I don't see how anyone who supports the War in Iraq would not support reinstatement of the draft.

The President announced last night his intention to send an additional 21,000 U.S. troops to Iraq. The military is at the breaking point with more than 50 percent of our combat troops already deployed in Iraq. The question is:  where will the additional troops--including those that may follow if the war is escalated further--come from? 

The 21,000 soldiers that the President was talking about will not be fresh troops.  Many of them are already on the ground in Iraq and will have their deployments extended.  Almost 250,000 of the troops currently deployed in Iraq have served more than one tour, and some have been deployed as many as six times. 

Since the start of the war, more than 14,000 discharged army veterans--members of the Individual Ready Reserve--have been called back from their jobs and families to serve in Iraq.  Thousands have had their tours extended under so-called stop-loss orders.

_Your task_
Please go on with the piece about sending more troops to Iraq and bringing back the draft, starting after its last sentence.

_Dataset content_
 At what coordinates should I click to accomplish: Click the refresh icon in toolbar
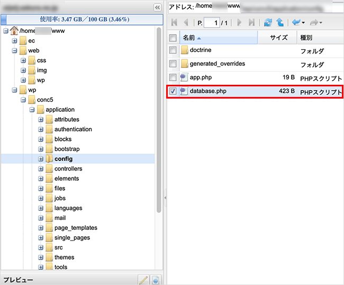tap(268, 23)
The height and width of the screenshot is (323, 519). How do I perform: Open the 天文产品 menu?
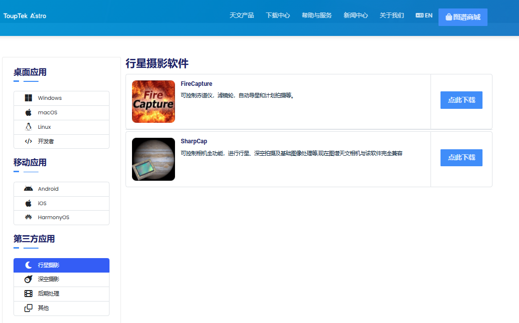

_Answer for the task_
The forced, repeated deployments of nominally volunteer troops not only violates the spirit of the contract with these soldiers, it is a cruel and unfair  erosion of the principle of shared sacrifice which has been totally absent in the prosecution of this war.

Last night President Bush warned the nation that we are in for further sacrifices in Iraq.  But the truth is, the sacrifice is being borne exclusively by the 1 million-plus troops who have served, and their families.  Three thousand have made the ultimate sacrifice and 22,000 have been wounded and maimed. 

The rest of us have not been called upon to make any sacrifice at all.  It is the first time in an American war in which the populace has not even been asked to bear the burden of the war's cost.  Fighting this war with borrowed money, we are leaving our children and their children to pick up the check that as of now is roughly $500 billion,
and counting.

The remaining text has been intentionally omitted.